-- START SELECTION --

Above all, and harder than all this, Avruham Pinter, for many years, was trusted by the different Chasidic groups and represented them on the Kedassia board, in the Union of Independent Orthodox Congregations and to the outside world.

To me, they all looked the same but when I stood with him, the differences between the Beltz, the Satmar, the Bobov and the Vishnitz were enormous. His work was accompanied by a permanent murmur of dissent, and accusations of betrayal, but he was respected by each of the Chasidic houses.

Tehilim for his recovery were recited in gardens across Stamford Hill in the fine weather we have had during this plague ridden Pesach. This one did not pass over Rabbi Pinter’s house, and I guess he got it pleading with Chasidim not to go to Shul. It took a couple of weeks for the message to get through. You could say that he gave his life so that others should live.

What I wanted to share with you, however, was not his tremendous ability and achievements as a community organiser, leader and educator but our friendship and the stories he told me.

He was faithful in all ways. Rabbi Pinter’s father, Shmelke, was a giant in the Chasidic community. He was one of those who rebuilt the institutions of Chasidic life after their decimation by the Nazis. They were Galitzian Chasidim but the family had migrated to Vienna.

-- END SELECTION --
-- START SUPPLIED ENTRIES --

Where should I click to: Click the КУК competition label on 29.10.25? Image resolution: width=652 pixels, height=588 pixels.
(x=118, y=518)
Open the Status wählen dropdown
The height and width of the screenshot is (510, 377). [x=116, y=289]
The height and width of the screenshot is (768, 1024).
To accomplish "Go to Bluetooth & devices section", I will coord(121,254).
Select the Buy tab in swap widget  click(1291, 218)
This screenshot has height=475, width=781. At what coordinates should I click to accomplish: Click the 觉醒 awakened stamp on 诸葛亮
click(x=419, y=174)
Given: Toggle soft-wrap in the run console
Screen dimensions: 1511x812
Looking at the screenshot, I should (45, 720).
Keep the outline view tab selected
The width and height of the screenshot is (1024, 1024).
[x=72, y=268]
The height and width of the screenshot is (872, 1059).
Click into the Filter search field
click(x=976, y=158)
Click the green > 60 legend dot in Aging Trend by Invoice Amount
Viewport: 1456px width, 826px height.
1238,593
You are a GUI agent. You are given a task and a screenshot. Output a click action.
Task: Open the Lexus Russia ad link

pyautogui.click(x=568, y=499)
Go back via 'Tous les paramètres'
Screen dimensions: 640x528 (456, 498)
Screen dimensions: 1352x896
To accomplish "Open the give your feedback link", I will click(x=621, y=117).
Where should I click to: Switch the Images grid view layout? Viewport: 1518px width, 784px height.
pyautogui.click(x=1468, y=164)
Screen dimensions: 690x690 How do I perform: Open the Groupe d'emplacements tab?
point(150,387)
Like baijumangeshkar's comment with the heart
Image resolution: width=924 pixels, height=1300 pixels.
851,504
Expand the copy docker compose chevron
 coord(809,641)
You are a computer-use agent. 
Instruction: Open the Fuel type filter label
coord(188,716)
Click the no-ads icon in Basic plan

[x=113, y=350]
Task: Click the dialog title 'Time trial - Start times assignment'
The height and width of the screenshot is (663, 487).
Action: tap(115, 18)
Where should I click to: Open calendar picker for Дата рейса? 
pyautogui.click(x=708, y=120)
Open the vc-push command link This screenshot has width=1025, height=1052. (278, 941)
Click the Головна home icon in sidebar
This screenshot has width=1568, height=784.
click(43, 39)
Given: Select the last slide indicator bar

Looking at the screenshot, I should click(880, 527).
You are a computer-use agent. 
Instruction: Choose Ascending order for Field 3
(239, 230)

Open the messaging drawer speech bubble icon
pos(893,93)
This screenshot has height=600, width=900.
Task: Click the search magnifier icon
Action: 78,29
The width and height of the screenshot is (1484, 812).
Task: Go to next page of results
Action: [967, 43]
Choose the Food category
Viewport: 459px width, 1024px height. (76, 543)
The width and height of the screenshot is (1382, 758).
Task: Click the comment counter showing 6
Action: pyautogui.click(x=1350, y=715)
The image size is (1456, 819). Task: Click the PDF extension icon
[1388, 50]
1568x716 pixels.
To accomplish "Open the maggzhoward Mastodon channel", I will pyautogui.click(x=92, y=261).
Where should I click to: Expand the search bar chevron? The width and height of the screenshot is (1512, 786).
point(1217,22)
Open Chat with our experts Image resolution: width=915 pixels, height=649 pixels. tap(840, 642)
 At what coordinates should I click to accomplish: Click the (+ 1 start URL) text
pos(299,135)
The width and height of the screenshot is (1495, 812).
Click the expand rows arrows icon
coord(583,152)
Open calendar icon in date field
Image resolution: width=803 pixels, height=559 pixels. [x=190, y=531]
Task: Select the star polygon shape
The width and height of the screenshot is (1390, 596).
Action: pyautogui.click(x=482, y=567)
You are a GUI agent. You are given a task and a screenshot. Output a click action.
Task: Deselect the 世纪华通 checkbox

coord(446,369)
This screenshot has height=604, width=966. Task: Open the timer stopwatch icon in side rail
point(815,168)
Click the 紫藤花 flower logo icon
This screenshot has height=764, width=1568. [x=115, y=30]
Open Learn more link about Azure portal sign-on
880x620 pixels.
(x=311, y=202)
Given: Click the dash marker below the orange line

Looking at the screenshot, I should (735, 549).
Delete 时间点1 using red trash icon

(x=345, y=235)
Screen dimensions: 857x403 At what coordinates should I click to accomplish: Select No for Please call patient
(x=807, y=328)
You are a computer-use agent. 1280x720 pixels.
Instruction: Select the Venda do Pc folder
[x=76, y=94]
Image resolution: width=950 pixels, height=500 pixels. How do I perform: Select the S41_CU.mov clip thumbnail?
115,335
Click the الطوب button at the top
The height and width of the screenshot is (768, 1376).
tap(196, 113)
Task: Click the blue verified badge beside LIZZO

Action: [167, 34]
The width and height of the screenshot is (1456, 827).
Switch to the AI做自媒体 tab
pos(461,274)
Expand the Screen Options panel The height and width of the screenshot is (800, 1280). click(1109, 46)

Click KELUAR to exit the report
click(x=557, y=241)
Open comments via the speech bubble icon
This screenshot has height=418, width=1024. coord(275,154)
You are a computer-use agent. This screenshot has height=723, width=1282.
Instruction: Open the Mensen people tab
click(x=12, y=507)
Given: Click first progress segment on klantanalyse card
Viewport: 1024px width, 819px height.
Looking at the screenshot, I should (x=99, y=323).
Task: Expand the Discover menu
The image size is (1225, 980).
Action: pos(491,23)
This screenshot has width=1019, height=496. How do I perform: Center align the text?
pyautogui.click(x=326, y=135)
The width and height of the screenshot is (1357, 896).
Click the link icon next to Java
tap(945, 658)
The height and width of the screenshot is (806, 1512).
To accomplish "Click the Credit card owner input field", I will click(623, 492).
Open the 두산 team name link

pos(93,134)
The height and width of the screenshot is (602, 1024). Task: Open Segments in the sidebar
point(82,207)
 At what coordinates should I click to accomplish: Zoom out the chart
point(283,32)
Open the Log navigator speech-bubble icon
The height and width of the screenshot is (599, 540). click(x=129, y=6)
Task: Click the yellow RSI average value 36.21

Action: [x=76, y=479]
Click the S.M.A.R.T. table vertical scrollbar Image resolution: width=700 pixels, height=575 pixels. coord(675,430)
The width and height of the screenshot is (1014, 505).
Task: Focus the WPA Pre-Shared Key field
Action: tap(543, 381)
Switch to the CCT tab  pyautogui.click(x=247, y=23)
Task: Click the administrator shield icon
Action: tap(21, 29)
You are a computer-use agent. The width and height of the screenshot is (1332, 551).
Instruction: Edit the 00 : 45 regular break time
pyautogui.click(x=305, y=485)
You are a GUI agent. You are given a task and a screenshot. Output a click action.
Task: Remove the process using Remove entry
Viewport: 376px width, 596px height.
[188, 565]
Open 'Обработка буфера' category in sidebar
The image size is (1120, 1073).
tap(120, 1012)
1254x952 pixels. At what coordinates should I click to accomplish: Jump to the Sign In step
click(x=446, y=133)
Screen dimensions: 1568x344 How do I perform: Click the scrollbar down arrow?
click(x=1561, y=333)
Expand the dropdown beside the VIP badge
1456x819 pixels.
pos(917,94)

-- END SUPPLIED ENTRIES --

▶ TASK REQUIREMENTS:
A: In the passage about Avruham Pinter, why does the writer say that he gave his life so that others should live? Answer in one to three sentences.
B: According to the passage about Avruham Pinter, to which city had the Pinter family migrated?

▶ SOLUTIONS FOR EACH TASK:
A: The writer guesses that Rabbi Pinter caught the illness while pleading with Chasidim not to go to Shul. His effort to protect others may therefore have cost him his life.

B: Vienna.